Here’s a basic set up in the two-party case.

The party X that wants to publish a dataset for matching by anyone first Paillier-encrypt the database using its own public key. It’s important to note that Paillier is a probabilistic encryption algorithm so the same plaintext will be turned into different ciphertexts each time we run the encrypt() function.

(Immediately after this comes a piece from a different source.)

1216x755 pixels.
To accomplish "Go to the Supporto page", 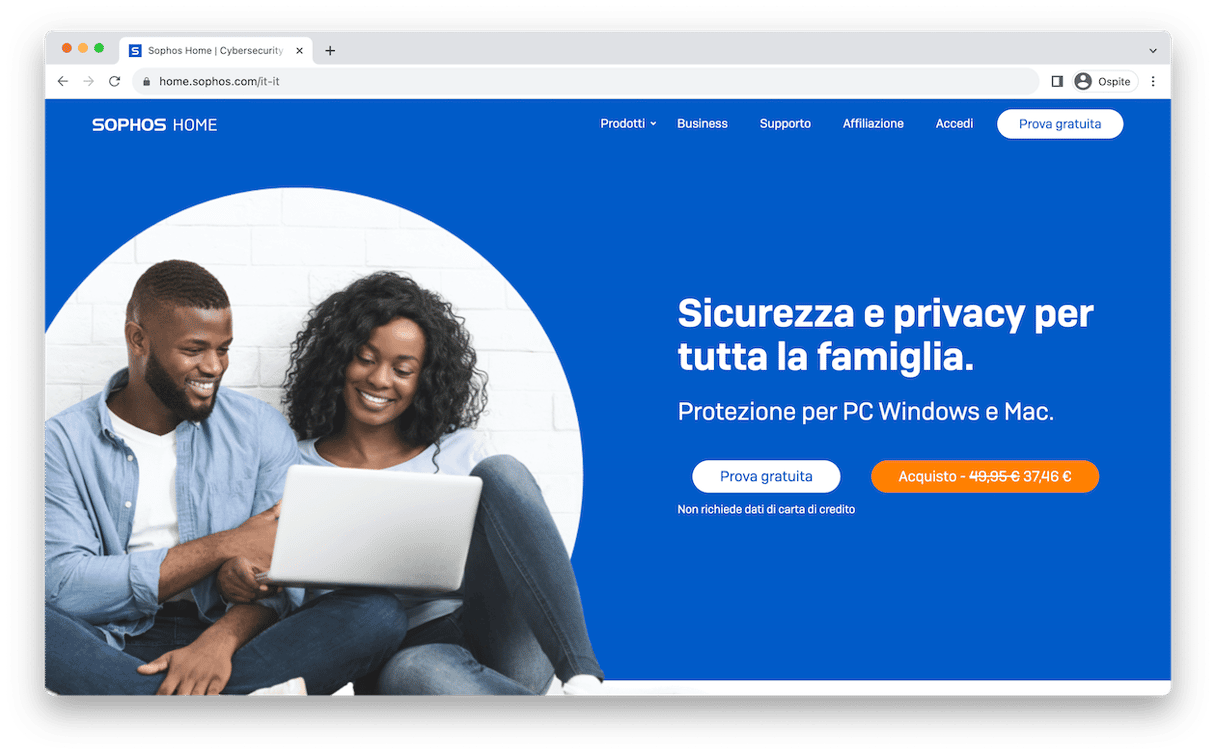I will [x=785, y=124].
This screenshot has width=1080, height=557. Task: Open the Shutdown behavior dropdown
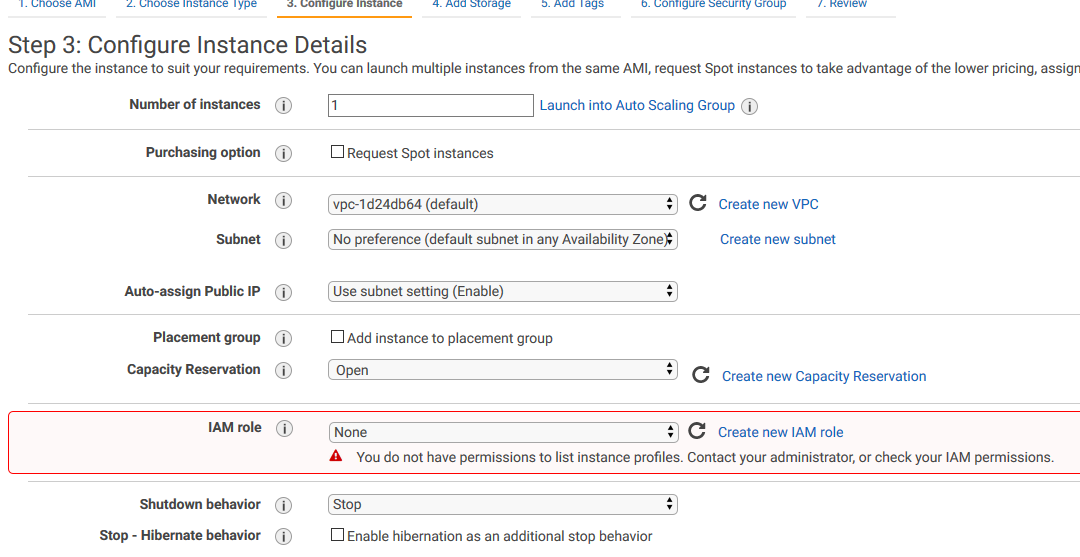click(x=503, y=504)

This is also the reason why a Paillier-encrypted dataset is secure from frequency attack.

Any party Y that wants to do data matching on X’s dataset

- first downloads the encrypted database,
- compute a cross-product of the encrypted database with its own database,
- compute pairwise Dice coefficient, which involves only dot products so supported by Paillier (scalar multiplication with an encrypted number and addition of encrypted numbers)
- send the matched dataset (id1, id2, encrypted_dice_coefficient) back to party X, who then decrypts the encrypted dice coefficient using X’s private key, and then only send back results where the dice coefficient is more than a certain threshold

That’s one scheme. If there’s a way to do blocking, then we won’t need to compute the expensive cross-product of the two datasets. We may use blocking keys on the original Bloom Filters if the blocking key don’t reveal too much information.

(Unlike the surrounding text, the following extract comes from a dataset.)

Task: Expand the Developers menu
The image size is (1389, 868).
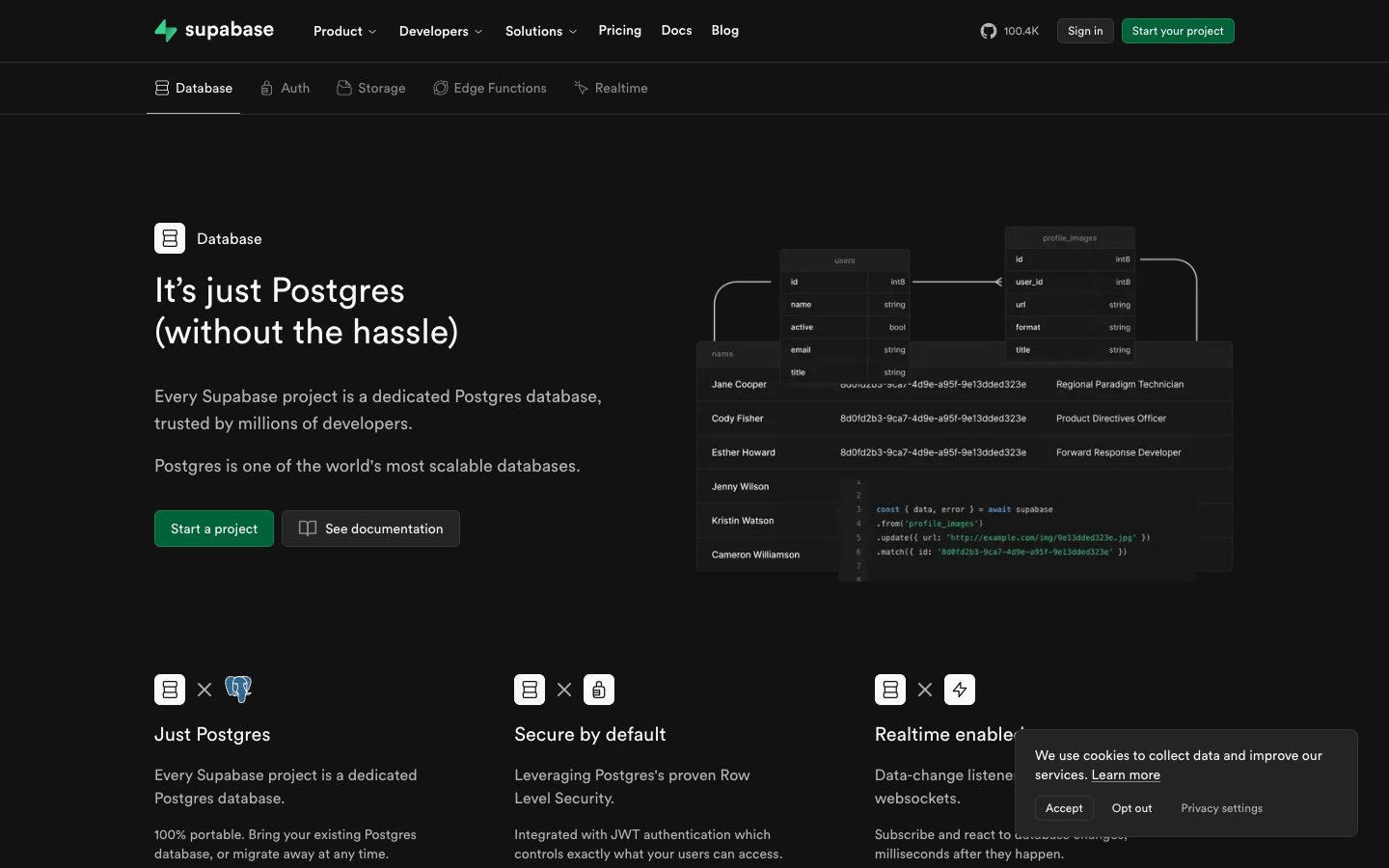Action: 440,31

A second scheme one can use involves party X encrypting half the variables V in its Bloom Filters using X’s public key, and party Y encrypting half the variables (the complement of V) in its Bloom Filters using Y’s public key. Each party will send its encrypted half to the other party to compute the encrypted partial dot products. They then exchange the encrypted values, decrypts them using their own private keys, and then sends the decrypted partial values to each other to sum up to obtain the final Dice coefficients. In this scheme, each party only ever receives Paillier-encrypted partial Bloom Filters from each other and this offers protection against frequency attacks by each other.

[1] Christen et al, Pattern-Mining based Cryptanalysis of Bloom Filters for Privacy-Preserving Record Linkage, PAKDD, 2018.